Jusqu'à présent pour la France, le conflit en Ukraine était une guerre "aux portes de l'Europe" et il s'agissait de savoir quelles armes pouvaient être fournies à l'Ukraine. Désormais, il s'agit d'une guerre "au cœur de l'Europe", a souligné mardi 27 février le Premier ministre Gabriel Attal, et un engagement de troupes au sol ne doit pas "être exclu", a déclaré Emmanuel Macron après la réunion internationale lundi soir à Paris.

Il s'agit d'un changement de ton sensible, au risque d'une escalade, au moins verbale. Il semble en effet bien loin le temps où Emmanuel Macron souhaitait maintenir le lien avec Vladimir Poutine, où il expliquait qu'il ne fallait pas humilier la Russie, au risque de provoquer l'incompréhension de l'Ukraine.

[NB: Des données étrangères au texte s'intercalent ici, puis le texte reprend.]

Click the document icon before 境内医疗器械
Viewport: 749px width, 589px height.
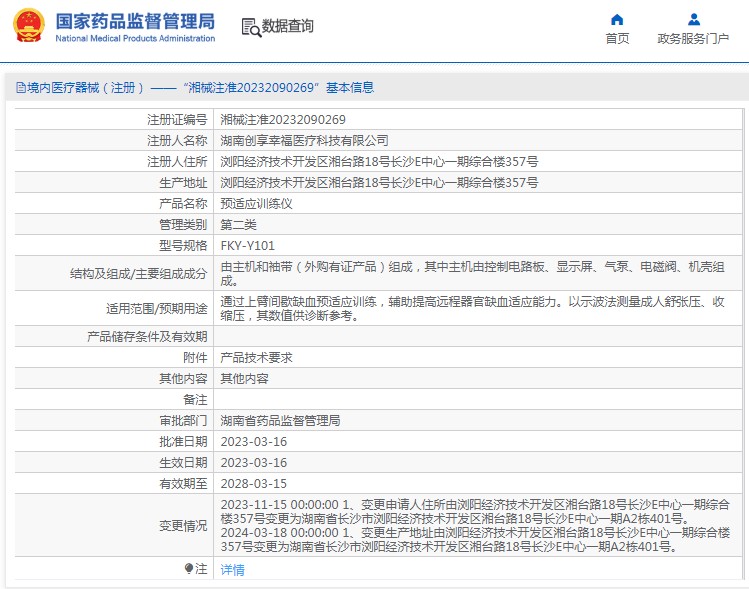(19, 88)
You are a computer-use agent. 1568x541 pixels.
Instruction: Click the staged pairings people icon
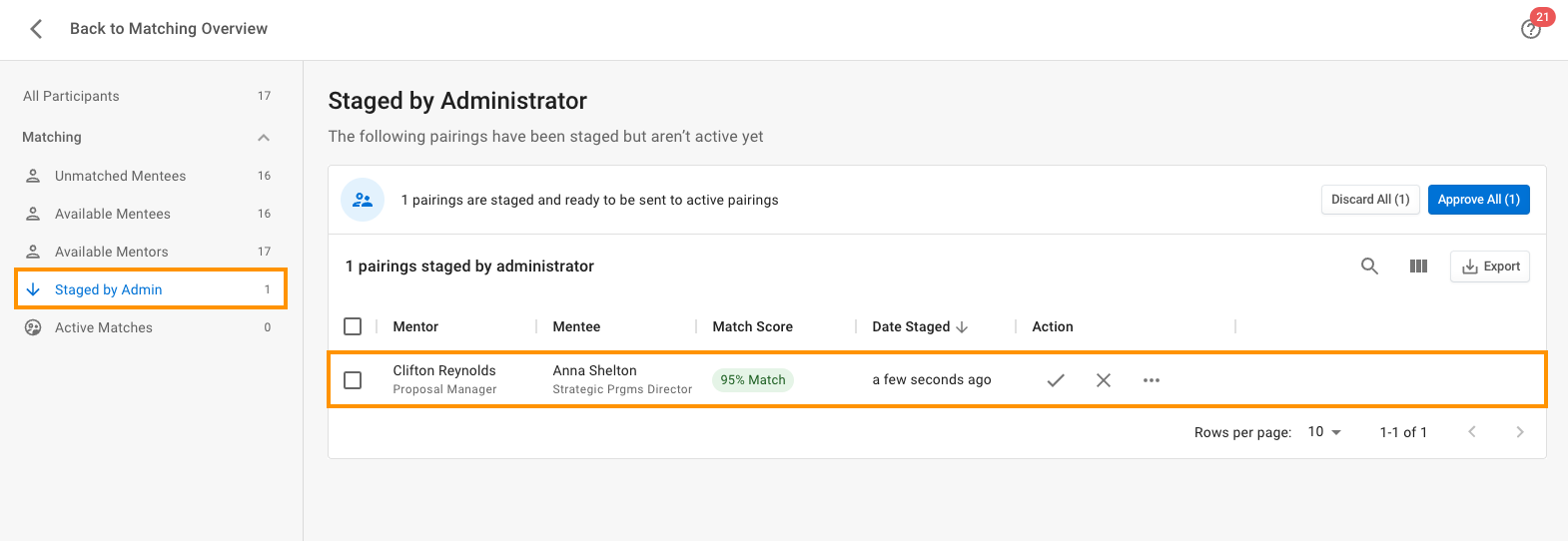[363, 200]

Il est également loin le temps où la France mesurait la nature des armements livrés à l'Ukraine, précisément pour ne pas provoquer cette escalade. Il s'est ainsi écoulé une année de guerre avant de décider par exemple de céder des chars à l'Ukraine puisque la décision n'a été prise qu'en janvier 2023.

Aussi, ce n'est qu'à partir de cette année que des pilotes de chasse ukrainiens vont commencer à recevoir une formation initiale en France. Rappelons à ce sujet que Paris ne livre pas de Mirage alors que d'autres pays ont livré des F-16.

Montrer que Paris ne se laissera jamais intimider

Toutefois, il faut être prudent sur la déclaration d'Emmanuel Macron. Premièrement, il répondait à une question de journaliste sur l'envoi éventuel de troupes : il ne s'agit pas d'une déclaration spontanée du chef de l'État français, et ce n'est pas un détail. Mais Emmanuel Macron le dit : on constate aujourd'hui le durcissement des positions de la Russie, qui cible la France et l'Europe.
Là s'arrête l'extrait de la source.